Poor training to blame for success of “blagging” techniques used by PIs to acquire personal information

phone

Unregulated private investigator firms are exploiting poorly-trained employees in order to obtain highly personal and sensitive information with conspicuous ease, according to Channel 4 programme, Dispatches.

The programme revealed that a London firm of private investigators used “blagging” to extract individuals’ data, including details of their bank accounts, medical records and national insurance numbers, which it then sold on to a third party.

“Blagging” involves contacting an organisation and giving personal information on an individual (gathered from other sources such as social media, for example) in order to persuade employees to impart other, more sensitive information.

Employees caught out by the blaggers are often of being in breach of section 55 of the Data Protection Act, which carries a fine of up to £5,000.

Yet according to Gavin Watson, Senior Security Engineer and head of the RandomStorm Social Engineering Team, these unwitting victims are being let down by their employers.
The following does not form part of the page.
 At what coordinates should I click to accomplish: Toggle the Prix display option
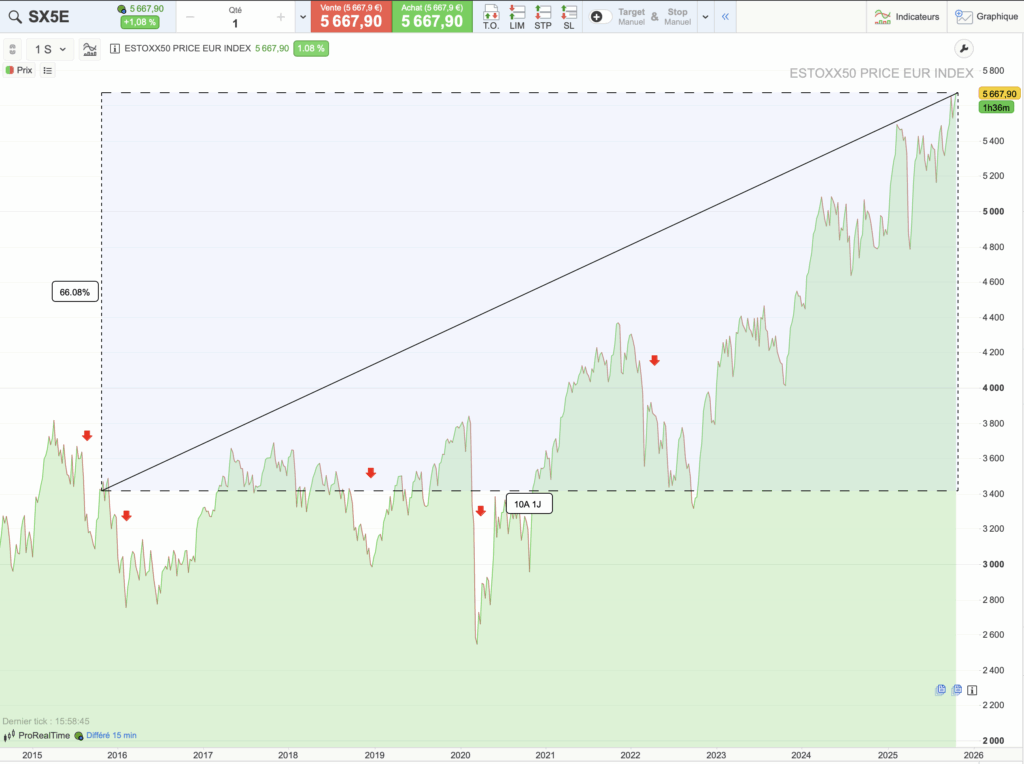[x=19, y=70]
“An individual’s private data is only as secure as the businesses that handle it. Employees of organisations that are entrusted with protecting our most sensitive data need to be made more aware of the social engineering risk and trained to thwart blaggers.”

He added that “access controls and auditing technology” alone were not sufficient, and encouraged businesses to train and provide information to their staff on how to be alert to the dangers posed by blaggers.